According to your argument, I am not within my rights to cURL a URL if that URL happens to point to an HTML that references some ad-related JavaScript.

So how does it affect your argument if the page was returned in it's entirety with all content inlined? If the ad-blocker could detect ads through some heuristic that was accurate enough, would that then change your view on its use? At that point you would be presented a singular resource. Is that enough to change your thoughts on what is acceptable? I suspect we are getting closer to the specific place where our beliefs and assumptions mismatch, but I'm not sure we've found it quite yet.
> So how does it affect your argument if the page was returned in it's entirety with all content inlined?

No, that doesn't change anything. I already mentioned executing JavaScript.

What are your thoughts on my mention of cURL? Do you think it's acceptable to run `curl www.cnn.com` from the command line? How about browsing the web with JavaScript turned off, or using a text-only browser?

What does javascript have to do with it?

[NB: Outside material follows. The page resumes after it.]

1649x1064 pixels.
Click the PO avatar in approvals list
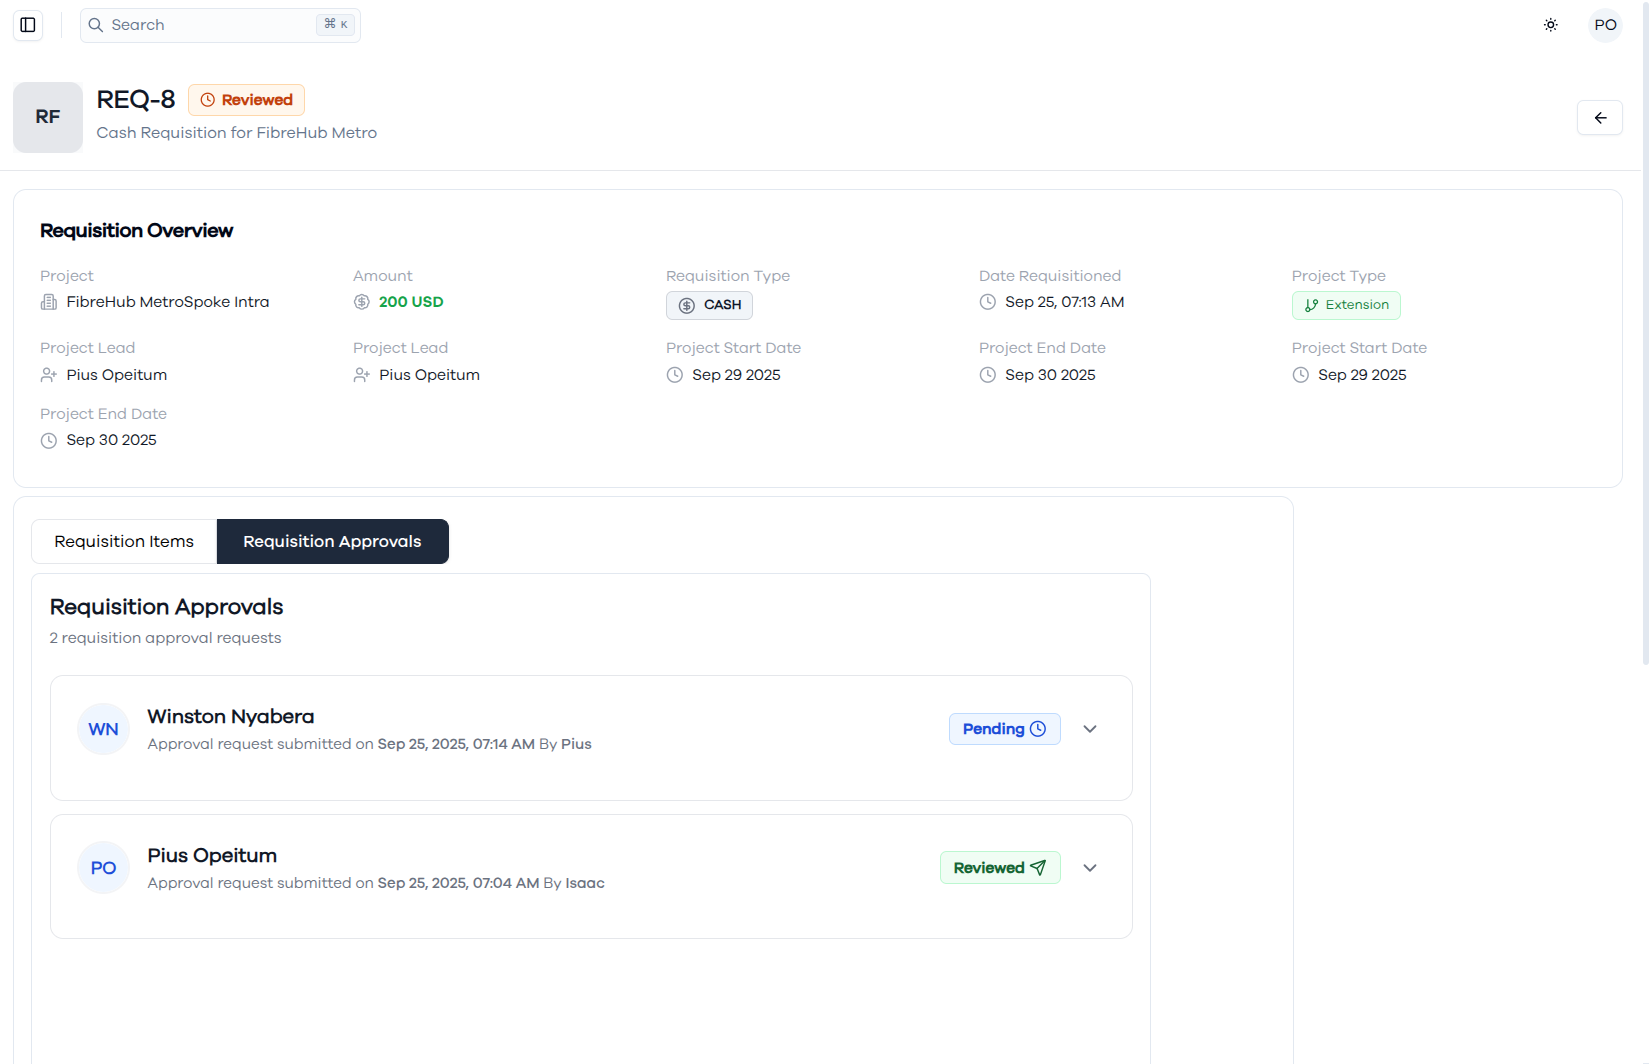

It's trivial to display images inline through data URLs. Javascript provides for some of the more onerous types of advertising, but it is by no means necessary to the process. We've all seen plenty of ways CSS could be leverages as an alternate solution.

Re: text only browsing, that still allows for advertising, and it's up to the content provider to either take advantage of the mediums available to the client or take steps to attempt to block that access. There are plenty of legitimate cases for text only internet (such as access for the blind).

Re: cURL, now we are getting more into scraping, and I think it's event more clear cut that it's not the intent of the provider for their content to be used that way, and there are much more often AUPs that specifically cover this in a non-ambiguous way.

This is something I've thought quite a bit about, as at times some of my major work projects have been based around web scraping. I've come to terms that some of the things I have done, and do, for work, are morally ambiguous (or even immoral) to a degree (although others may not see it that way at all).

Similarly, I myself run an ad-blocker, as I find the web untenable without one. I'm aware of how hypocritical this is. My argument has never been "do not run ad-blockers", it's always been just to point out what I see as a set of troubling behavior that I see, which I also contribute to. I would prefer not to block ads, but I don't see that as a strategy that's currently useful. That may make me worse than those that I view as ignorant of their actions. I'm prepared to live with this, at least in the short term.

Really,I'm just pushing what I see as introspection.